Ayrıca Anaksimandros’a göre arkenin somut olarak belirlenemez; “dünyada olmayan” olması da gereklidir.
“Dünya boşluktadır.” der.Anaksimandros bu duruma eklemeler yapar ;
“Dünya hiçbir desteğe dayanmadan boşlukta dolayı olarak durmaktadır. Çünkü her yerden aynı uzaklıktadır.”
Aristo notlarında, bazıları dünyanın bir denge durumu nedeniyle hareketsiz olduğunu söylemektedirler.
“Boşluğun üzerine kuzeyi yaydı.
Ve dünyayı boşluğa astı.” (Tevrat Eyyüb 26.Bölüm 7.Beyit)
Yukarıda belirtilen Tevrat, tarihsel olarak Anaksimandrosdan bir asır sonra yazılmıştır. Anaksimandros’un belirttiği dünya tanımına birebir uymaktadır.
Evrim GörüşüBir silindir gibi olan ve hava boşluğunda hiçbir şeye dayanmaksızın özgürce yüzen Dünya, başlangıcında tümüyle sularla kaplıydı. Bu düşünceden hareketle cesurca bir iddiada bulunur:
“BAŞLANGIÇTA TÜM YARATIKLAR, SUDA YAŞAYAN VARLIKLARDIR. SONRADAN SULARIN ÇEKİLMESİ, KARA PARÇALARININ OLUŞMASIYLA BU SULARDA YAŞAYAN CANLILAR KARADA YAŞAYAN CANLILAR OLARAK DEĞİŞİM GEÇİRDİ.”

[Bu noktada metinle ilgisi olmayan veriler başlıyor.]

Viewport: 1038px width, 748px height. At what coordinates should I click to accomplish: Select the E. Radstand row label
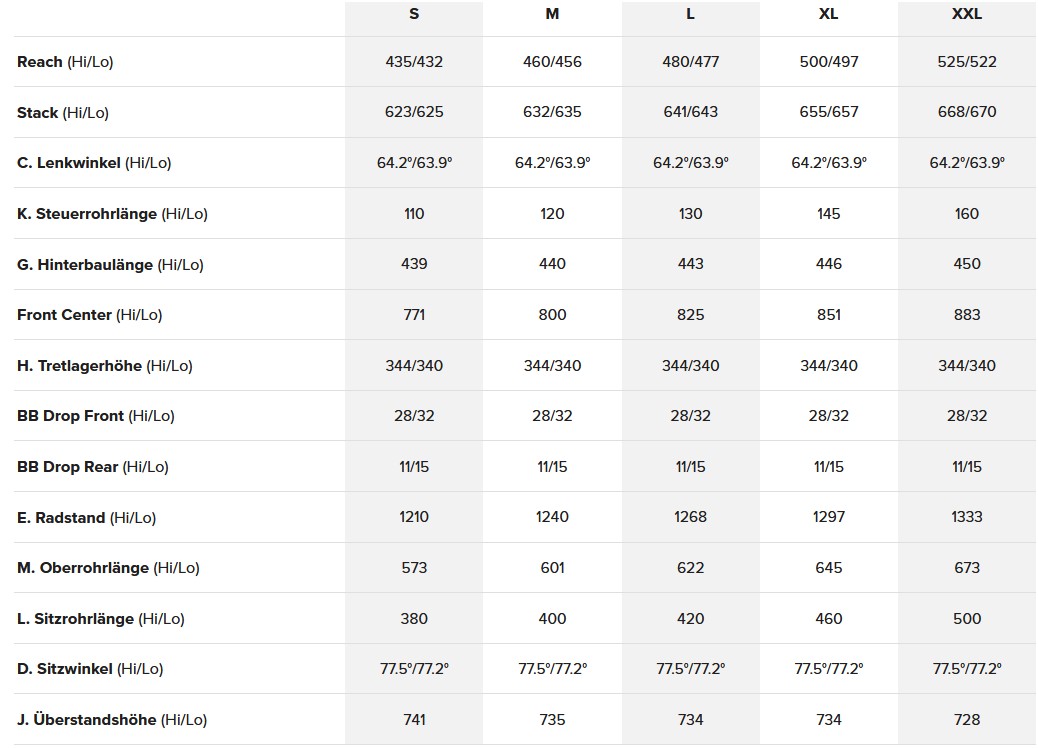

Bu teori, evrim teorisinin düşünce tarihinde ortaya çıkışı olarak düşünülmektedir. Nitekim Anaksimandros, insanın başlangıcında bu suda yaşayan hayvanlardan dönüşmüş olabileceğini ekler. İnsanın öteki hayvanlara göre en son gelişimde ortaya çıkmış olması, evriminin en son yaratığı olduğunu kanıtı sayılmaktadır. Görüldüğü gibi bu teori, dini görüşten çok gözlem ve mantıksal çıkarımların bir sonucu olarak felsefe ve bilim tarihinin ilk temellerindendir.